Stay humble. Stay hungry. Stay foolish.

No-relational database. Keys are unique. Values are opaque.

Understand the problem and establish design scope

Tradeoffs: Read/Write/Memory Usage; Consistency/Availability. Target design:

  • Size of k-v pair is small. Less than 10KB.
  • Ability to store big data.
  • High availability: The system responses quickly, even during failures.
  • High scalability: The system can be scaled to support large data set.
  • Automatic scaling: The addition/deletion of servers should be automatic based on traffic.
  • Tunable consistency.
  • Low latency.

Single server

Use hash table. However, space constraints.

  • Data compression.
  • Store frequently used data in memory and the rest on disk.

Distributed

Distributed hash table across many servers.

CAP theorem

Consistency, Availability, Partition tolerance. CAP theorem states impossible ti simultaneously provide more than two of these three guarantees.

Consistency

All clients see the same data at the same time no matter which node they connect to.

Availability

Availability means any client which requests data gets a response even if some of the nodes are down.

Partition Tolerance

A partition indicates a communication break between two nodes. Partition tolerance means the system continues to operate despite network partitions.

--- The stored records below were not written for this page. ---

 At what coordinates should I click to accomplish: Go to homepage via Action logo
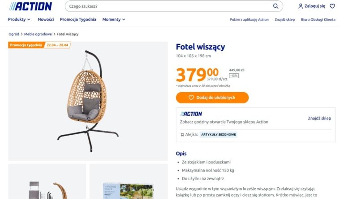point(30,6)
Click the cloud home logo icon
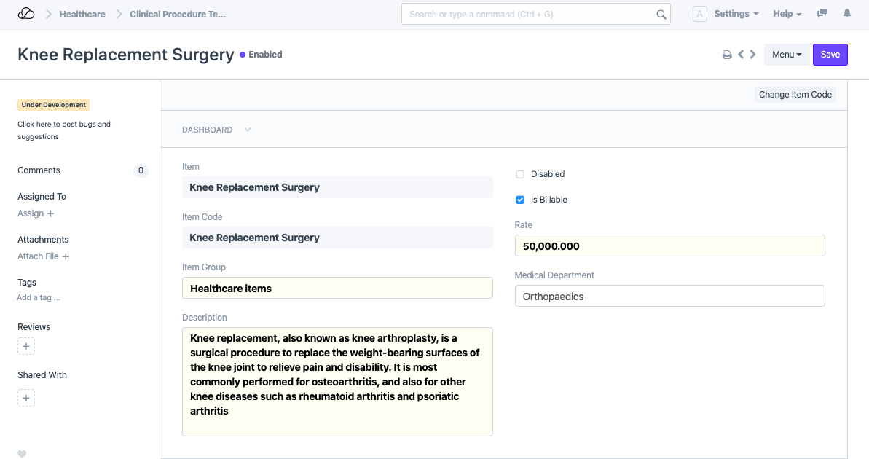This screenshot has width=869, height=459. point(26,14)
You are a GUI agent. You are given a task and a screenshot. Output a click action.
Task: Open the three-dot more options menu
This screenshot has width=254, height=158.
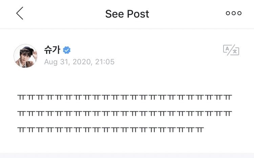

Categorized based on two CAP characteristics they support:

  • CP systems: Supports consistency and partition tolerance. Sacrifice availability.
  • AP systems: Supports availability and partition tolerance. Sacrifice consistency.
  • CA systems: Support consistency and availability. Sacrifice partition tolerance. Not doable in practice as network failures always happen.

Ideal solution

3 replicas. Network partition never occurs. Data written to n1 is automatically replicated to n2 and n3. Consistency and availability are achieved.

Real-world distributed system

Network partition cannot be avoid.

  • CP: Blocks all write operations to n1 and n2 to avoid data inconsistency, making the unavailable. (e.g Banking)
  • AP: Keeps accepting reads, even though it might return stale data.

System components

Data partition

Challenges:

  • Distribute data across multiple servers evenly.
  • Minimize data movement when nodes are added or removed. Use consistent hashing:
  • Automatic scaling: Servers could be added and removed automatically depending on the load.
  • Heterogeneity: The number of virtual nodes for a server is proportional to the server capacity. Server with higher capacity are assigned with more virtual nodes.

Data replication

To replicate across N servers, walk clockwise from the position in hash ring and fine first N unique servers to replicate. Better to choose N unique data centers.

Consistency

Quorum consensus to guarantee consistency for both read and write operations. Read/Write operations are always sent to all replicas.

  • N: The number of replicas.

  • W: A write quorum of size W. For a write operation to be successful, write operation must be acknowledged from W replicas.

  • R: A read quorum of size R. For a read operation to be successful, read operation must wait for responses for at least R replicas.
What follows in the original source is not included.